Когда они проходили через селения, двигаясь вдоль земляных насыпей – их строили, чтобы отводить на поля воды разлившейся реки, – жители собирались, чтобы поглазеть на войско, шикая на детей и удерживая гавкающих собак. За века кианского владычества шайгекцы сделались правоверными фаним, но это был древний народ, земледельцы, испокон веков переживавшие своих господ. Они уже не узнавали себя в воинственных ликах, что глядели с полуразрушенных стен. И потому несли пиво, вино и воду, чтобы утолить жажду чужеземцев. Они отдавали финики, лук и свежевыпеченный хлеб, чтобы насытить их. А иногда даже предлагали дочерей для удовлетворения их похоти. Люди Бивня недоверчиво качали головами и восклицали, что здешний край – страна чудес. А некоторым вспоминалось, как они в молодости возвращались в отцовский дом после первой отлучки – из-за странного ощущения возвращения в страну, где никогда не бывали прежде.
Шайгек часто упоминался в «Трактате», он был слухом о тиране, что казался древним еще в те далекие дни. И в результате некоторых айнрити стало терзать беспокойство – из-за того, что описание не соответствовало увиденному. Они мочились в реку, испражнялись под деревьями и били комаров. Эта земля была древней и печальной – но оставалась просто страной, такой же, как и все прочие. Однако большинство Людей Бивня все равно испытывало трепет. Каким бы священным ни был текст, пока земля остается незримой, слова лишь дразнят. Теперь же они, каждый на свой лад, поняли, что суть паломничества в том, чтобы совместить мир со Священным Писанием. Они сделали свой первый настоящий шаг.
И казалось, что Шайме совсем рядом.
Затем тидонец Керджулла, граф Варнутский, наткнулся на укрепленный городок Чиама. В прошлом году здесь случился недород из-за насекомых-вредителей, и старейшины городка, боясь голода, потребовали, чтобы айнрити дали определенные гарантии, прежде чем жители отопрут ворота. А Керджулла, не желая разговаривать, просто двинул людей на штурм – тем более что взять город не составляло особого труда. Прорвавшись за стены, варнутцы перебили всех местных жителей до единого.

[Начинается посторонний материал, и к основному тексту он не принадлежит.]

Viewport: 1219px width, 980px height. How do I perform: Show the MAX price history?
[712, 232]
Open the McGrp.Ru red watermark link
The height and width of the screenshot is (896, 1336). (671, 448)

Два дня спустя произошла другая резня, в Юриксе, крупной крепости на берегу реки. Судя по всему, шайгекский гарнизон, оставленный Скавром, взбунтовался и перебил кианских офицеров. Когда к городу прибыл со своими рыцарями Ураньянка, прославленный айнонский палатин Мозероту, мятежники отворили ворота – после чего их всех перебили. Как позднее Ураньянка объяснял Чеферамунни, язычников он еще может терпеть, но вот язычников-предателей вытерпеть не смог.

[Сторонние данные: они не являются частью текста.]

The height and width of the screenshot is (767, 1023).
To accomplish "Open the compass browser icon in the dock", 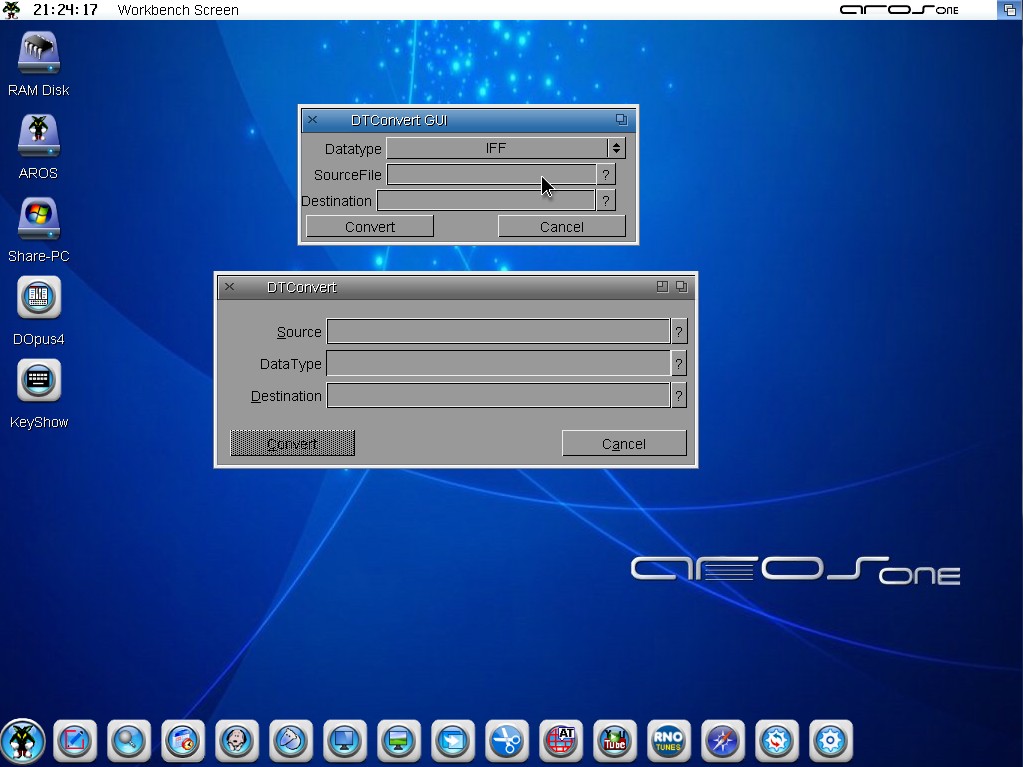I will (722, 741).
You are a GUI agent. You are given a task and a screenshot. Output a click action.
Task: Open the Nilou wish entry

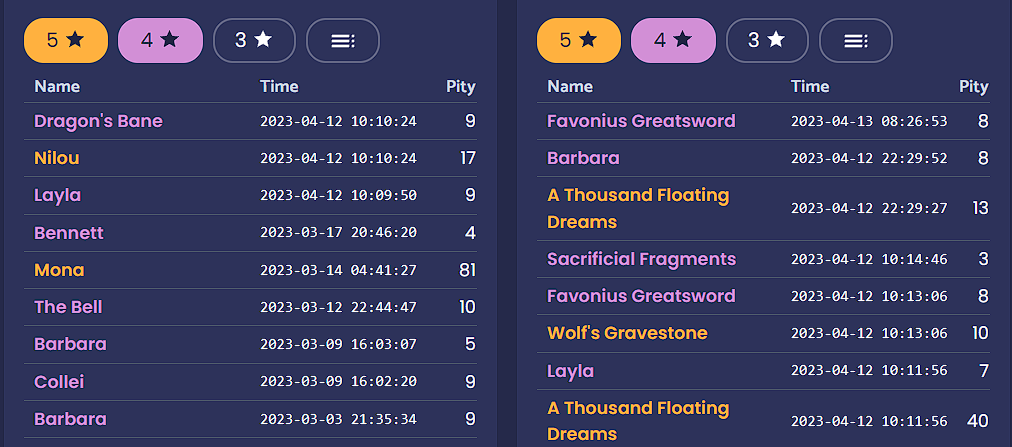pos(57,158)
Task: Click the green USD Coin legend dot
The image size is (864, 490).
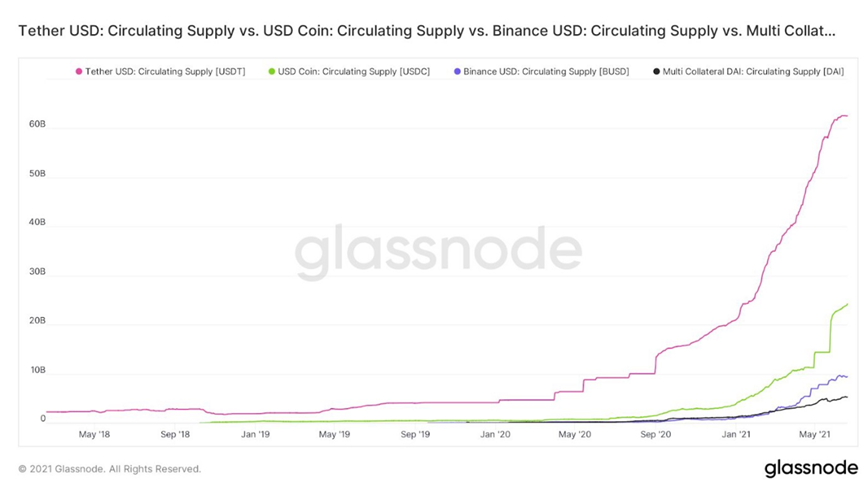Action: [272, 71]
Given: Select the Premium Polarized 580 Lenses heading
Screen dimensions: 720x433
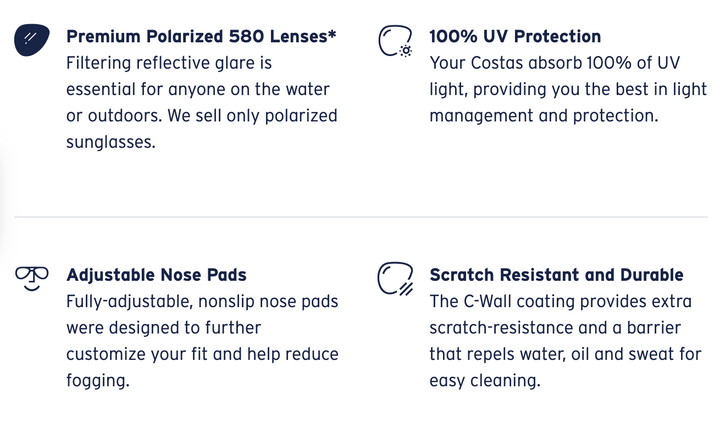Looking at the screenshot, I should click(x=201, y=37).
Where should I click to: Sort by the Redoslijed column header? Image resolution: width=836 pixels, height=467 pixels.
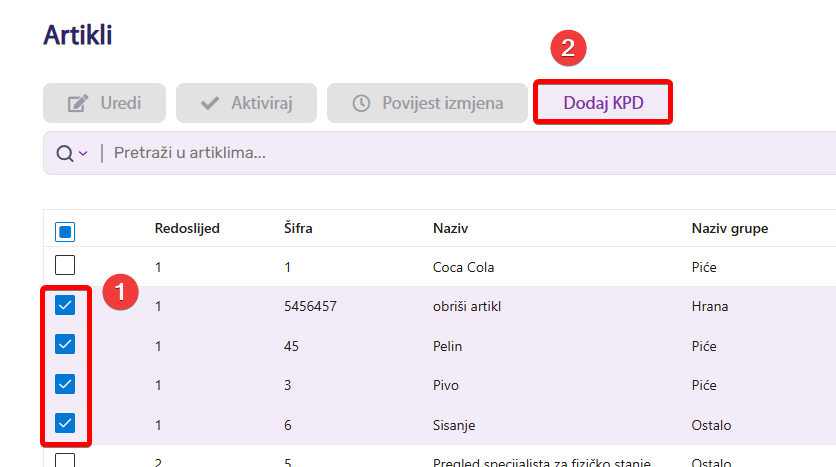pyautogui.click(x=187, y=228)
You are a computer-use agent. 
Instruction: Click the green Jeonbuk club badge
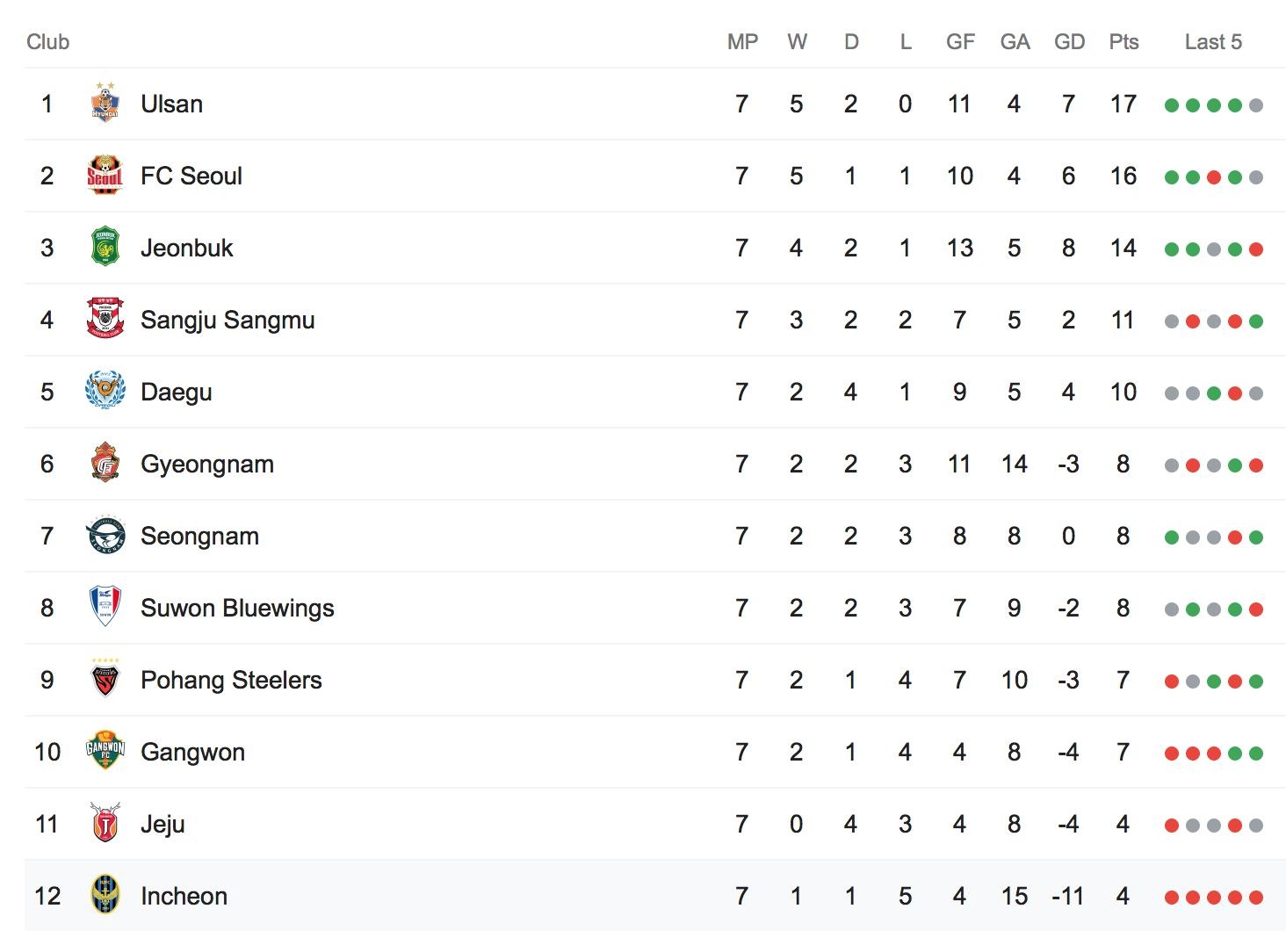click(105, 247)
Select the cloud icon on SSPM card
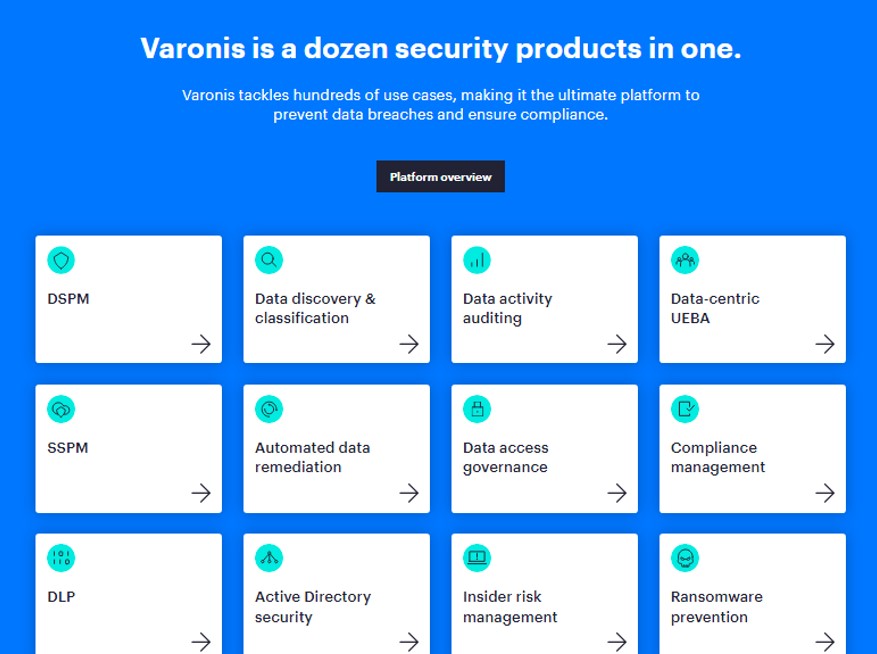 (61, 410)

На следующее утро Гайдекки, неистовый палатин Анплейский, приказал штурмовать городок под названием Гутерат, расположенный неподалеку от одного из городов Древней династии, Иотии. Возможно, из-за того, что его переводчик, редкостный пьянчуга, неправильно изложил выдвинутые городом условия сдачи. Как только ворота пали, конрийцы принялись бесчинствовать на улицах, насилуя и убивая без разбора.
А затем, словно от первой крови пошла своя жестокая инерция, пребывание Священного воинства на северном берегу выродилось в бессмысленную бойню – хотя никто не понимал, чем она вызвана. Возможно, причиной послужили слухи об отравленных финиках и гранатах. Возможно, одно кровопролитие порождало другое. Возможно, искренняя вера не только прекрасна, но и ужасна. Что может быть более правильным и более добродетельным, чем искоренение ереси?

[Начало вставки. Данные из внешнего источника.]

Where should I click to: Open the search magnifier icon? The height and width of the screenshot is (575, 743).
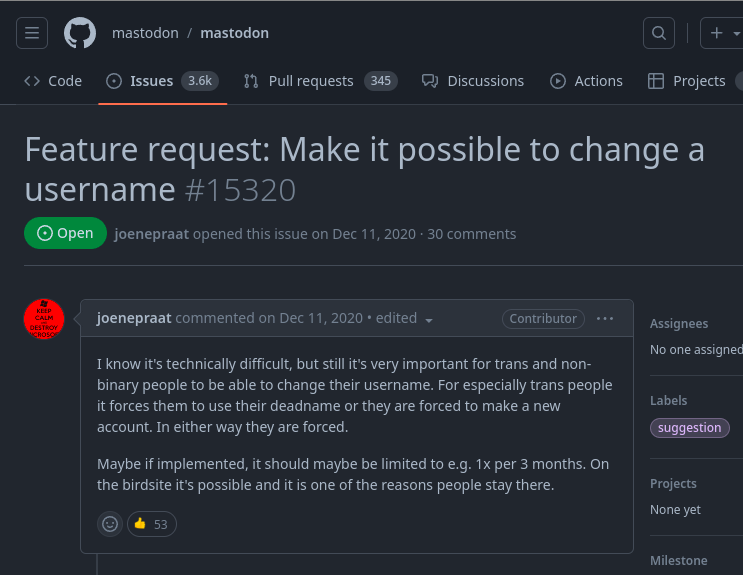click(x=658, y=33)
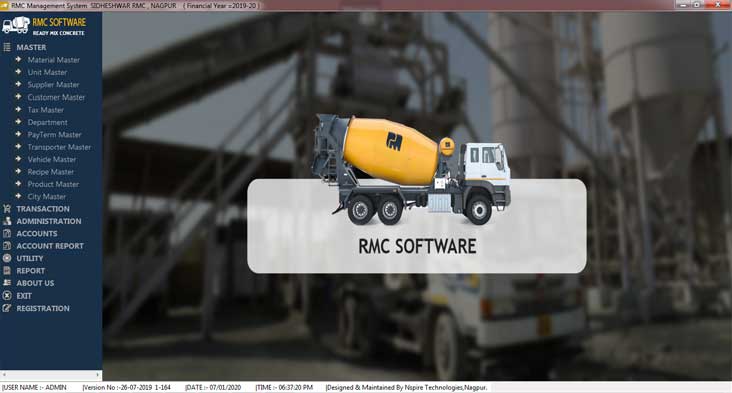Click the EXIT circled-x icon

coord(7,295)
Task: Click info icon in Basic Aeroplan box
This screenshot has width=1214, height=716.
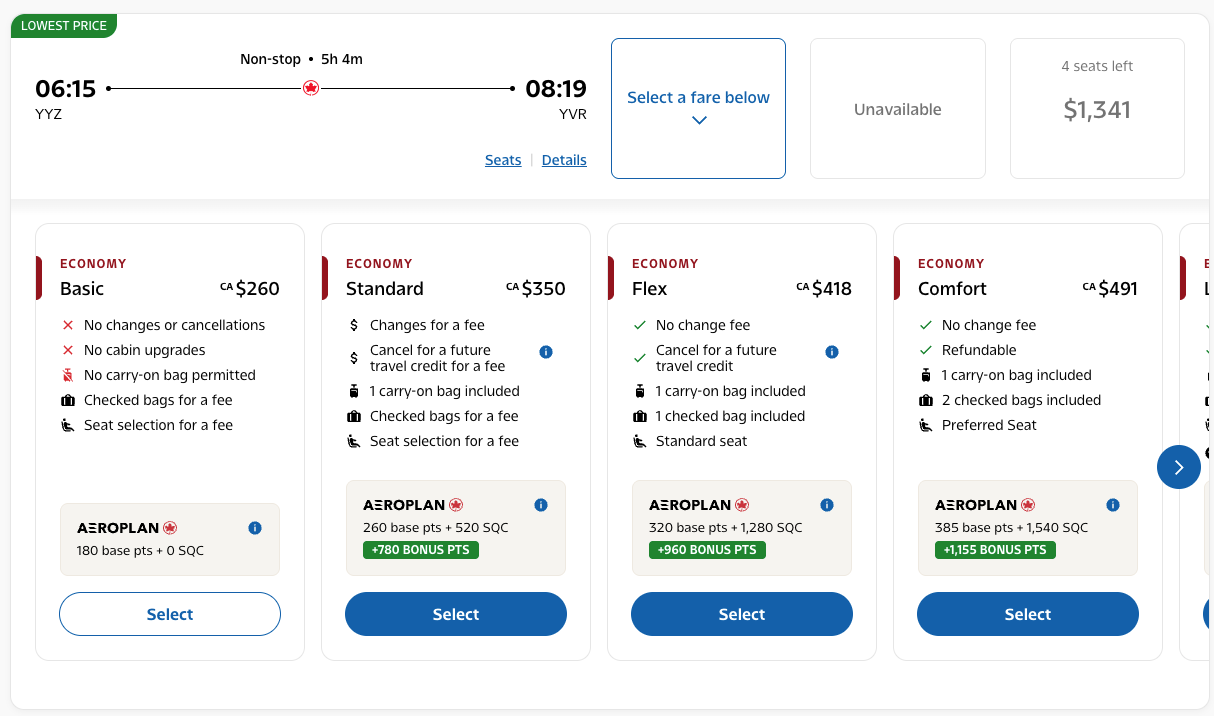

Вести о зверствах айнрити разнеслись по всему Шайгеку. У алтарей и на улицах жрецы Фана провозглашали, что Единый Бог карает их за терпимость к идолопоклонникам. Шайгекцы принялись запираться в своих огромных храмах с высокими куполами. Вместе с женами и детьми они падали ниц на ковры и с причитаниями каялись в грехах, моля о прощении. Ответом им были лишь удары тарана в дверь. А затем – поток железных людей с мечами.
Все храмы северного берега пережили резню того или иного масштаба. Люди Бивня рубили кающихся грешников, затем пинками опрокидывали треножники, разбивали мраморные алтари, рвали в клочья драпировки на стенах и роскошные молитвенные ковры на полах. Все, на чем лежало пятно чужой религии, летело в колоссальные костры. Иногда они обнаруживали под коврами поразительной красоты мозаики работы тех айнрити, что некогда возводили здание, – и тогда сам храм щадили. Все прочие великие храмы Шайгека были сожжены. Рядом с чудовищными столбами дыма собаки обнюхивали сваленных в кучи мертвецов и слизывали кровь с широких ступеней.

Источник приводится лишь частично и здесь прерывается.